Bu vesileyle yine aklıma takıldı: Kanunlar herkes için geçerli midir? Çünkü cumhurbaşkanı bizlere kaç tane konuşmasında “alçak, zalim, cahil, tiksinti verici, hain, lümpen, terör örgütünün maşası, ahlaksız güruh, mandacı artığı, ruhu kirlenmiş, kapkaranlık aydın müsveddeleri” dedi, dava açtım, mahkeme “ifade özgürlüğü”dür diye reddetti, şimdi Yargıtay’da. Acaba bir yurttaş bu kelimelerden sadece 1 tanesini kullansa başına neler gelirdi?
Yanlış bilgi veren danışmanlara ne ceza veriliyor?
Büyüklerimizin çok sayıda danışmanı var. Bunlar ne işe yarıyor? Çünkü büyüklerimize yanlış bilgi verip hata yaptırıyorlar.
Ör. Erdoğan, C. Dündar ile E. Gül’ün duruşmasına İstanbul’daki konsoloslar gidince “Siz kimsiniz ya? Sen konsolosluk binası veya konsolosluk sınırları içerisinde hareket edebilirsin, diğerleri izne tabidir” dedi . Oysa1961 tarihli olup bizim 1984’te katıldığımız Diplomatik İlişkiler Hakkındaki Viyana Sözleşmesi’nin (bir diplomatik misyonun görevlerini sayan) 3. maddesinin(d) bendi aynen şöyle: “Bütün yasal imkânlarla kabul eden Devletin durumunu ve gelişmelerini tespit etmek ve bunlar hakkında gönderen devlet hükümetine bilgi vermek.”
Ayrıca bu başdanışmanlar niye hatırlatmazlar sayın cumhurbaşkanına, Aralık 1997 Siirt şiiri yüzünden 10 aya çarptırılınca ABD İstanbul Başkonsolosu Carolyn Huggins’in 29 Eylül 1998’de kendisini ziyaret ettiğini, çıkışta “Bu mahkumiyet Türk demokrasisine güveni zayıflatmıştır” dediğini, bu yüzden T.C. Dışişleri Bakanlığı’nın ABD’ye “iç işlerimize karışmayın” diye protesto notası verdiğini?
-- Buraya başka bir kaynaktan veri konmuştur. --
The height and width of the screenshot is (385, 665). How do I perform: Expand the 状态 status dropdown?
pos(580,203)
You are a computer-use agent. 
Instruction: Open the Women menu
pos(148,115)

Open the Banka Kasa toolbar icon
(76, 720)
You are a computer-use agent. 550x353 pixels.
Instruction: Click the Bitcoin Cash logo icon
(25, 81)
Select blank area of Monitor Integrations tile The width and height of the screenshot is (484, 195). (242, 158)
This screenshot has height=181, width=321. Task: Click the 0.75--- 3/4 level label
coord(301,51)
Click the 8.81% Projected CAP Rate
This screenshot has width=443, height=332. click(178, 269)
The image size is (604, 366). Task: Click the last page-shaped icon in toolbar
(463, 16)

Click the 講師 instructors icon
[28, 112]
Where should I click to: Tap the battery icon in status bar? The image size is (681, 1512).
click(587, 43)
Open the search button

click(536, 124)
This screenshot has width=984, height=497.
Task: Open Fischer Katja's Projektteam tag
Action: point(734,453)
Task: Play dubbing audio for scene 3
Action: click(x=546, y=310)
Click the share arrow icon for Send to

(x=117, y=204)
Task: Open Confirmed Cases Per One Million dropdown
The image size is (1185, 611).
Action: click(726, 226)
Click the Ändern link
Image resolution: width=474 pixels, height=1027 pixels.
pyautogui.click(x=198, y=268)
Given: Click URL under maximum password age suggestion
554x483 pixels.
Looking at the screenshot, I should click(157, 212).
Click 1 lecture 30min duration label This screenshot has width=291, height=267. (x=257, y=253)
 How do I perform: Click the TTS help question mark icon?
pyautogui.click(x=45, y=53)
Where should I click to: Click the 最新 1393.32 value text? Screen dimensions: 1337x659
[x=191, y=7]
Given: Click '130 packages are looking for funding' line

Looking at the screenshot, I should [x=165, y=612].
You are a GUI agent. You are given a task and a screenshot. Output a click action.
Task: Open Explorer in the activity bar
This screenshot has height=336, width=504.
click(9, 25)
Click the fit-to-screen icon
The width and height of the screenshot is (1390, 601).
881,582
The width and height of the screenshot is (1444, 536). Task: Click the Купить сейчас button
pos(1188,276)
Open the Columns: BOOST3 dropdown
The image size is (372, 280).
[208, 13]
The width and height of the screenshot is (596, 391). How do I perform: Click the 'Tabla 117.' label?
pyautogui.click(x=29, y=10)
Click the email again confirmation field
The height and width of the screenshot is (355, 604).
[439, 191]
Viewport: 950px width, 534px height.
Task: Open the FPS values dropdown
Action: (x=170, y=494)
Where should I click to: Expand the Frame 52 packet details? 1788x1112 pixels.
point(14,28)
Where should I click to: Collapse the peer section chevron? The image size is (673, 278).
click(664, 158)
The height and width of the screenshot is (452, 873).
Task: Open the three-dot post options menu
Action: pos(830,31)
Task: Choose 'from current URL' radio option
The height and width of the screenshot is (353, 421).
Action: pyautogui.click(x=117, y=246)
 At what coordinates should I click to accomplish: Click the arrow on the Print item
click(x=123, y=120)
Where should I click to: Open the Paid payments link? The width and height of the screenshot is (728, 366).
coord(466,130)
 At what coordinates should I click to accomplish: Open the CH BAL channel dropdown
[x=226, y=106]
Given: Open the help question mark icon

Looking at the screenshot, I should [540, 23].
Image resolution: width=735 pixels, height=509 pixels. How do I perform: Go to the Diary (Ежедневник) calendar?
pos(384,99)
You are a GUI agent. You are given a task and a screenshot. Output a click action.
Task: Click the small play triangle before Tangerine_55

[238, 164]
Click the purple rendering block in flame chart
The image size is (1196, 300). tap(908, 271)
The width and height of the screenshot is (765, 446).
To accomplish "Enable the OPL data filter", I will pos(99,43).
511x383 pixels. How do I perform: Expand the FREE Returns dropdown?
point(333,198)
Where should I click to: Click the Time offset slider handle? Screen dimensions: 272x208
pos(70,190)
Bazı “belge”ler daha “iyi” düzenlenemez mi?
F. Gülen’in CHP’ye 1967 tarihli 5.000 TL’lik bağışının makbuzu. Düzenleyenlere ve nereden geldiğini hatırlamadan açıklayan Darbe Araştırma Komisyonu Başkanı Reşat Petek’e demezler mi, ufak doğra da civcivler yesin? Çünkü Hürriyet’ten M. Yılmaz’ın İ. D. Ataay’ın“Türkiye’de 50 Yıllık Maaş ve Ücret Uygulaması” kitabından aktardığına göre 1967’de memur asgari maaşı 405 TL . Gülen o tarihte bilinmeyen, ilkokul mezunu bir vaiz, hadi maaşı olsun olsun bunun iki misli (800 TL) olsa (benim 1969’da Mülkiye’de asistan maaşım 700 TL idi), 5.000 TL bu adamın yaklaşık 6,5 aylık maaşı demek.
Fethullahçılar da, Balyoz davasında 2003 yılına ait düzenledikleri sahte belgedeki yazı fontunu ancak 3 yıl sonra piyasaya çıkan Calibri olarak kullanma hatasını yaparak dillere düşmemişler miydi?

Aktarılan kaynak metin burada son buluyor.